From 3c775ee99820ea3e915e1a859fa399651e170ffc Mon Sep 17 00:00:00 2001
From: Petr Jelinek <pjmo...@pjmodos.net>
Date: Mon, 24 Oct 2016 17:40:40 +0200
Subject: [PATCH 1/2] Follow timeline switches in logical decoding

When decoding from a logical slot, it's necessary for xlog reading to
be able to read xlog from historical (i.e. not current) timelines.
Otherwise decoding fails after failover to a physical replica because
the oldest still-needed archives are in the historical timeline.

Supporting logical decoding timeline following is a pre-requisite for
logical decoding on physical standby servers. It also makes it
possible to promote a replica with logical slots to a master and
replay from those slots, allowing logical decoding applications to
follow physical failover.

Logical slots cannot actually be created on a replica without use of
the low-level C slot management APIs so this is mostly foundation work
for subsequent changes to enable logical decoding on standbys.
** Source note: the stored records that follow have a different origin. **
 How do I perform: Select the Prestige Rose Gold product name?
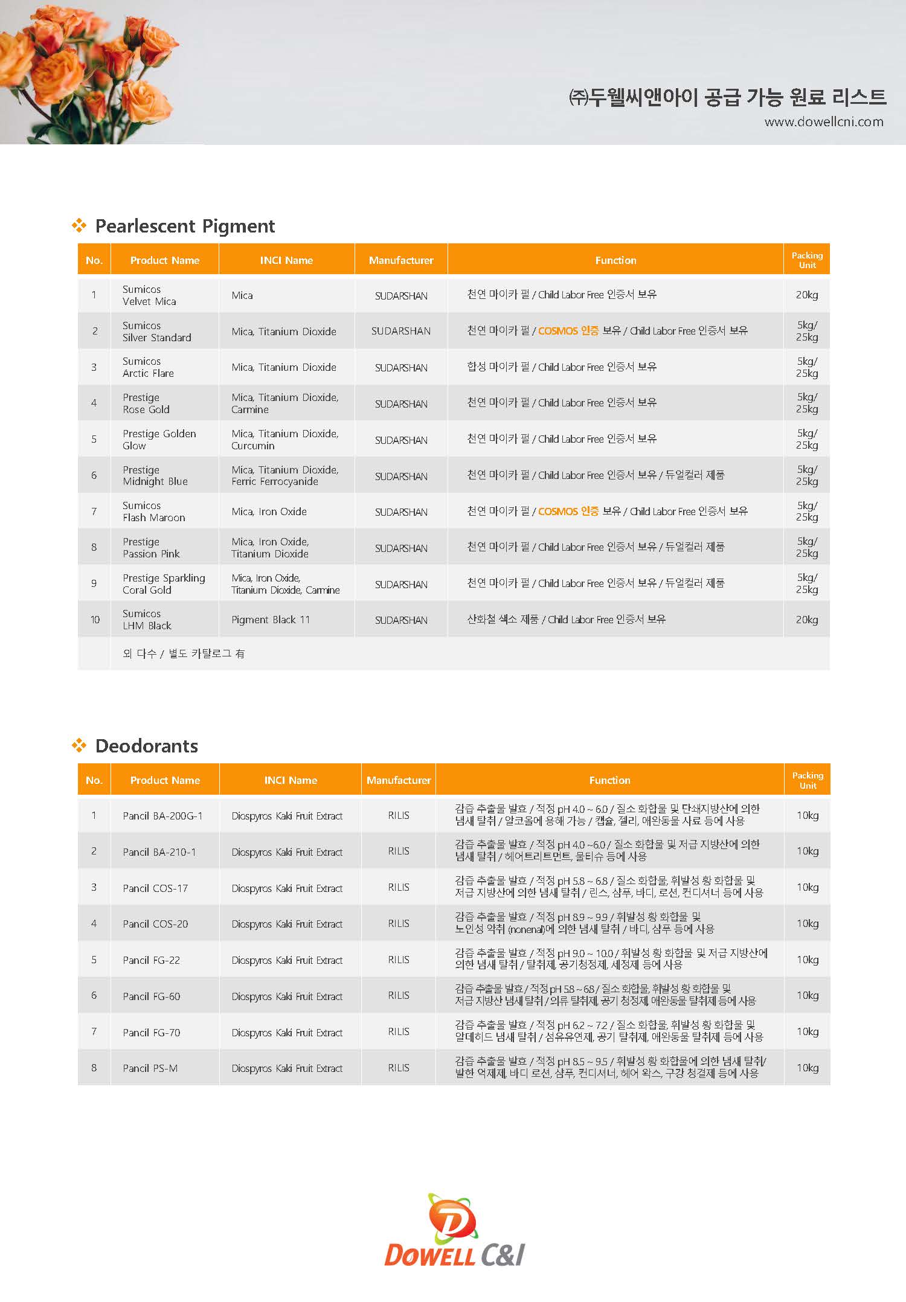pos(146,403)
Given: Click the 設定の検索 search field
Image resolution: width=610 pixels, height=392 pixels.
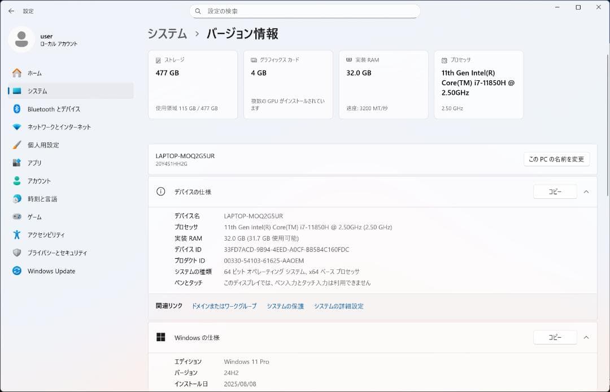Looking at the screenshot, I should (305, 11).
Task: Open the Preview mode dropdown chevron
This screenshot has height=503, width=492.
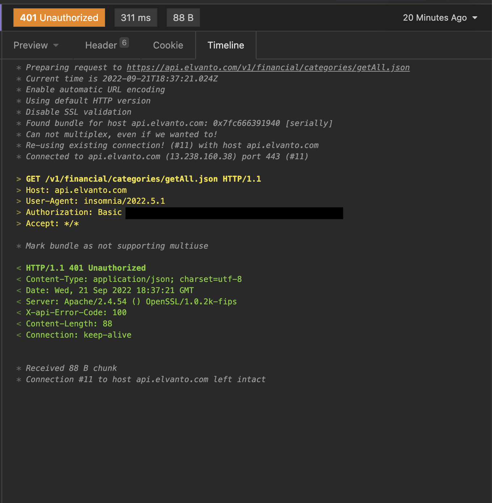Action: [56, 46]
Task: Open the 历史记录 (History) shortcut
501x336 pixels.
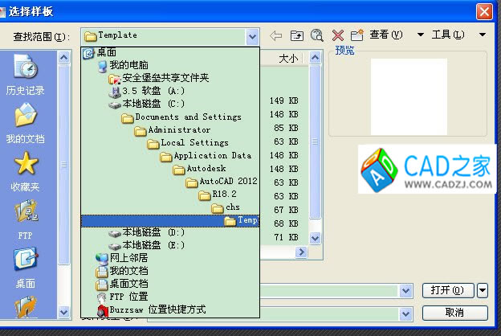Action: coord(26,75)
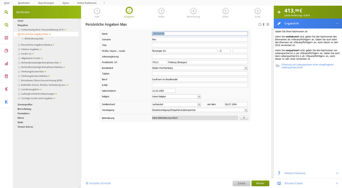The width and height of the screenshot is (342, 188).
Task: Open the Familienstand dropdown arrow
Action: (199, 104)
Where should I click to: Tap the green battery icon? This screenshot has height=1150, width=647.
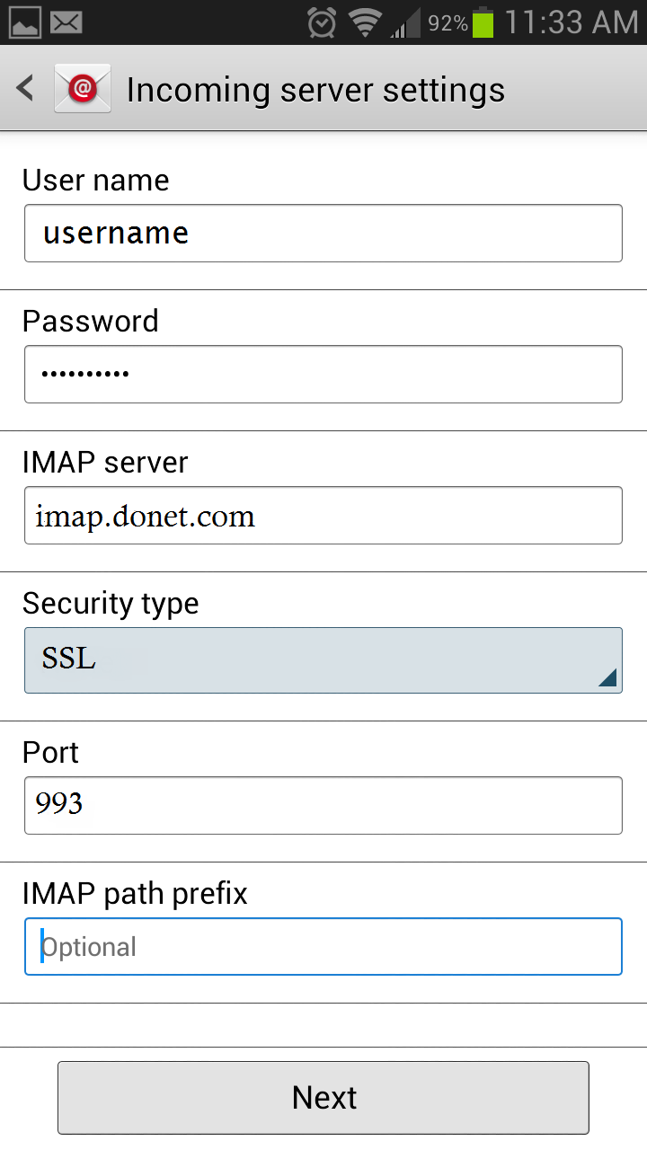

This commit includes a module in src/test/modules with functions to
manipulate the slots (which is not otherwise possible in SQL code) in
order to enable testing, and a new test in src/test/recovery to ensure
that the behavior is as expected.

Note that an earlier version of logical decoding timeline following
was committed to 9.5 as 24c5f1a103ce, 3a3b309041b0, 82c83b337202, and
f07d18b6e94d. It was then reverted by c1543a81a7a8 just after 9.5
feature freeze when issues were discovered too late to safely fix them
in the 9.5 release cycle.

The prior approach failed to consider that a record could be split
across pages that are on different segments, where the new segment
contains the start of a new timeline. In that case the old segment
might be missing or renamed with a .partial suffix.

This patch reworks the logic to be page-based and in the process
simplify how the last timeline for a segment is looked up.

Slot timeline following only works in a backend. Frontend support can
be aded separately, where it could be useful for pg_xlogdump etc once
support for timeline.c, List, etc is added for frontend code.
---
 src/backend/access/transam/xlogutils.c         | 207 +++++++++++++++++++++++--
 src/backend/replication/logical/logicalfuncs.c |  12 +-
 src/include/access/xlogreader.h                |  11 ++
 3 files changed, 209 insertions(+), 21 deletions(-)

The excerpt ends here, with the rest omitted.